If you want clear water, you will have to install a biofilter and a UV filter, or no fish.
what are the best plants for a pond and will any of these survive a winter like we just had.
rogie, tralee, Co Kerry Posted: 01/03/2011
Bullrush, waterlily, water spearmint, marsh marigold, water hawthorn and flowering rush are good choices, and these are hardy.
dead frogs in pond
Our pond was covered in a net from early November until just over 2 weeks ago. For much, perhaps most, of of that time the pond was frozen. Yesterday my son drew my attention to the fact that on the bottom of the pond are many dead frogs. They are bloated but otherwise not decomposed. I'm seeking help as to what might caused the problem and how I might deal with it.
Eilo, Celbridge, Co Kildare Posted: 08/02/2011
Most likely, they were killed by the hard freeze.
Soil after digging out pond
After making a large pond, I have a lot of soil left (some poor, some topsoil) and would like to use it in our 3/4 acre garden. The back garden is a long rectangle with pond (near house), veg. plots, flower beds but plenty of available space. Any ideas on incorporating this into the landscape of the garden, which is very level and has a great view to the mountains?
Brandon, Blessington, Co Wicklow Posted: 29/07/2010
The spoil from excavating a pond can either be taken off site and dumped or it can be used in the garden to fill hollows or to make raised areas.
Raised borders can rise from front to back and can be a way of displaying plants better as well as giving them a greater depth of soil. Or you might have some area that would benefit from having a mound of earth.
Ideally the top soil should have been separated from the subsoil and the top soil put back on top of the re-located subsoil.
Problems with pond.
Pond, 3mx3mx.45M deep, southwest facing, sunny, has 'Laguna' filter and UV treatment fitted nevertheless pond always like pea soup. Water plants doing badly, nothing really growing. Pond fed by rainwater off house roof. Frogs seem happy though. Any suggestions on what is wrong?
Dankel, Dublin, Co Dublin Posted: 21/04/2010
A sunny pond will have more algae. Rainwater from the roof helps to clear out nutrients from the water, which is why the algae grow,
It might be possible that the filter is too small for the pond and/or the UV lamp is not working properly, as both of these can help a lot.
If you have a lot of fish, and do a lot of feeding, it increases nutrients and algal bloom.
Increase the cover of the water with plants, as this reduces light to algae and the plants use up nutrients.
The removal of excessive plant material in late summer, removes nutrients each time. The pond bottom should have some mud and gravel as this absorbs nutrients.

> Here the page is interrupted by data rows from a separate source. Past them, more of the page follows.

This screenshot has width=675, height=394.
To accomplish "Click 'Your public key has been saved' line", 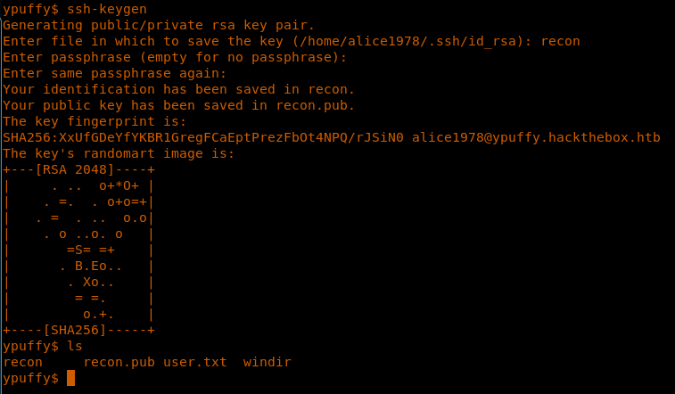I will click(178, 105).
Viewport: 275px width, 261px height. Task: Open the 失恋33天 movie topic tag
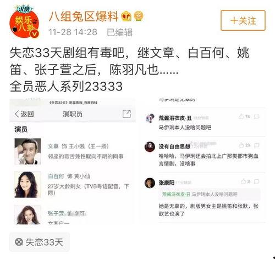[40, 242]
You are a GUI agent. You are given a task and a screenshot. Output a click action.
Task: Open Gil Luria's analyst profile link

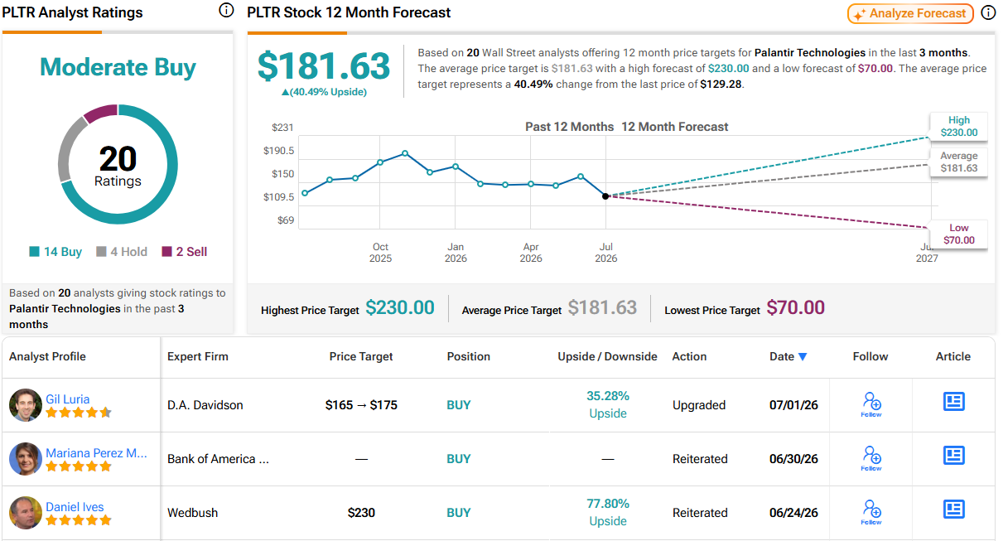(x=68, y=399)
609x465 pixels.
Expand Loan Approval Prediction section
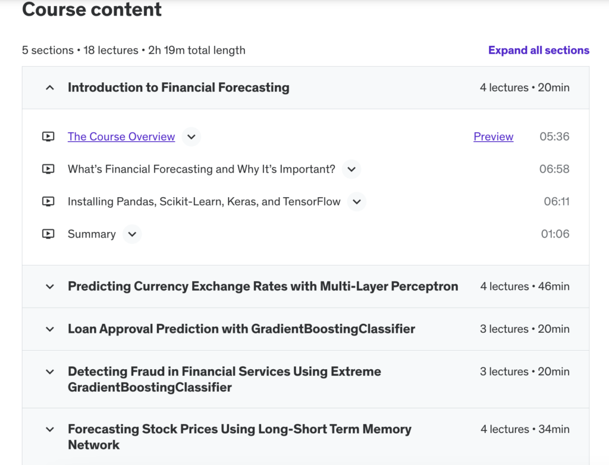(50, 329)
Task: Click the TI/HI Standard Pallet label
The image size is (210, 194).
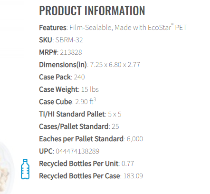Action: pos(72,114)

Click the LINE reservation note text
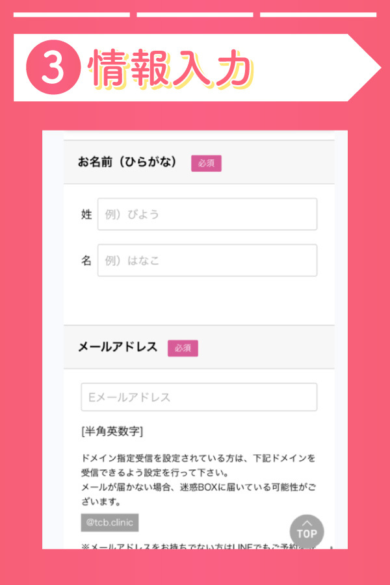click(x=195, y=546)
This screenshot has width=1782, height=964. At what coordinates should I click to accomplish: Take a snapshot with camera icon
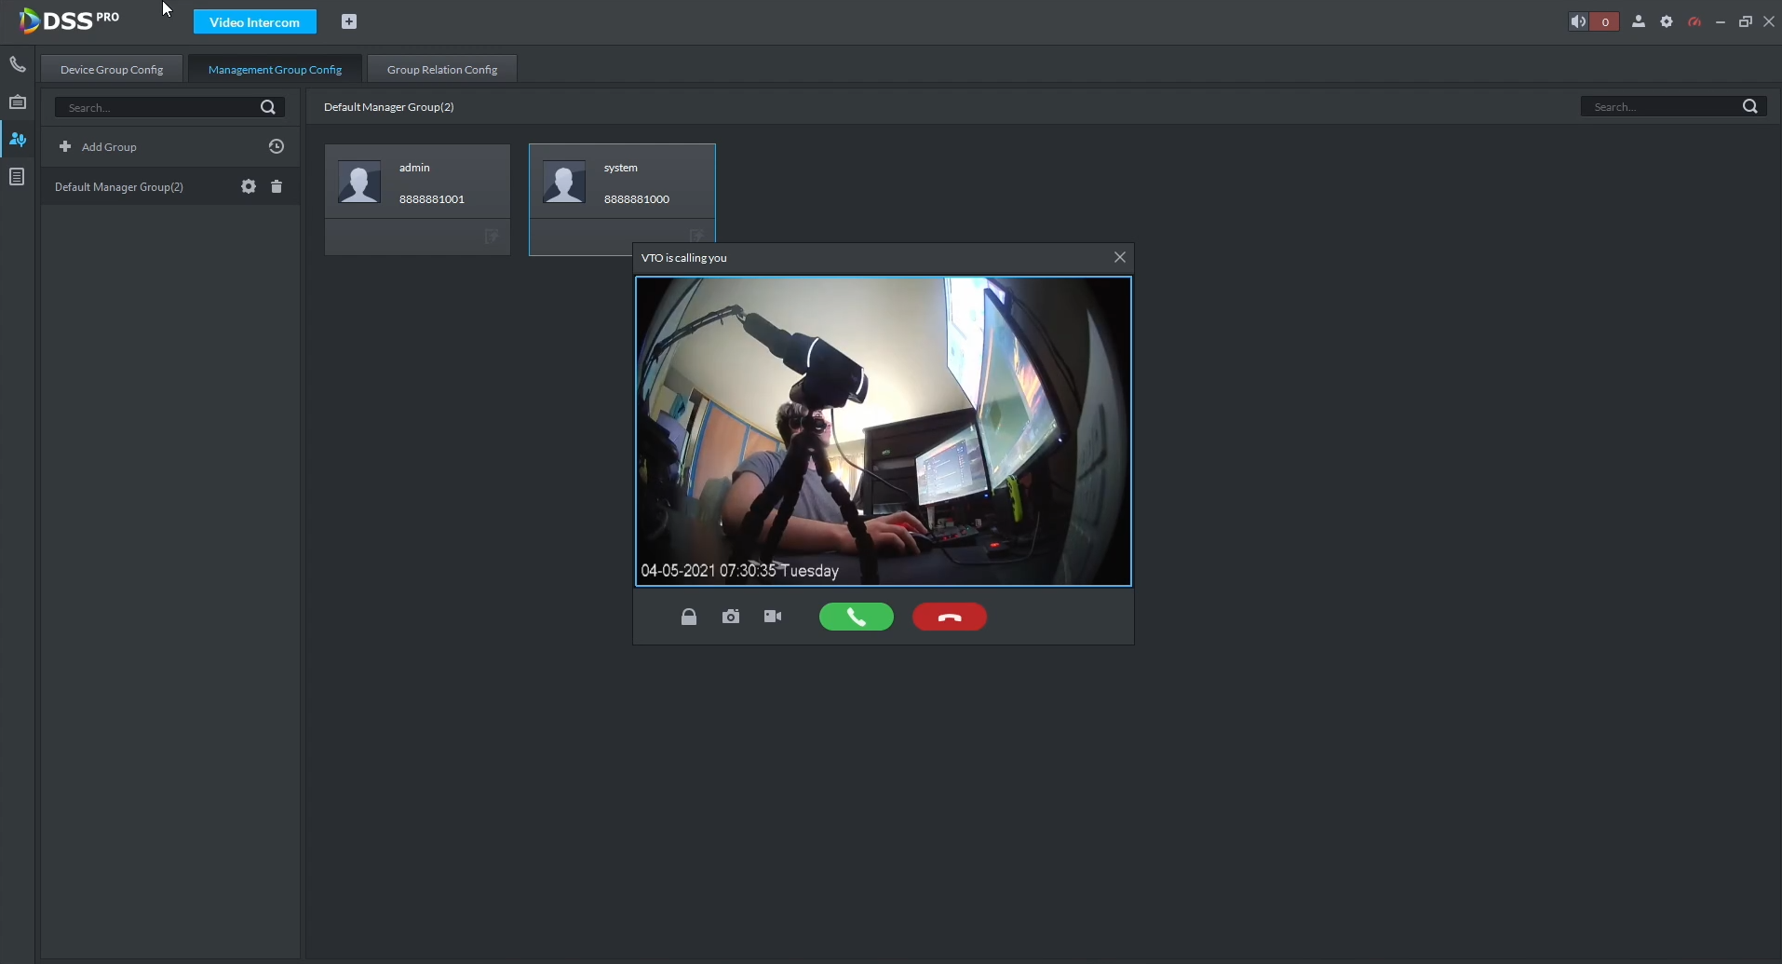coord(731,617)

Looking after a small garden pond
Recently have moved into house with a small garden pond, about 1.5m diameter. As I have absolutely no experience in Pond maintenance, could you help me out please? there already seems to be some algae or other matter formin on the surface. There is some greeenery growing in the pond also.
freddy15, Lucan, Co Dublin Posted: 13/03/2010
A small pond is always a biit tricky, Try to keep leaves and other debris out of it. Pond plants help to reduce algae by using the nutrients in the water and by shading some of the surface.
There is a strong likelihod that you will get algae for part of the year, in the warmer months, and it will clear.
Emptying it and clearing it out is not a solution. It is better to allow it to settle and to simply remove leaves and dead foliage of water plants.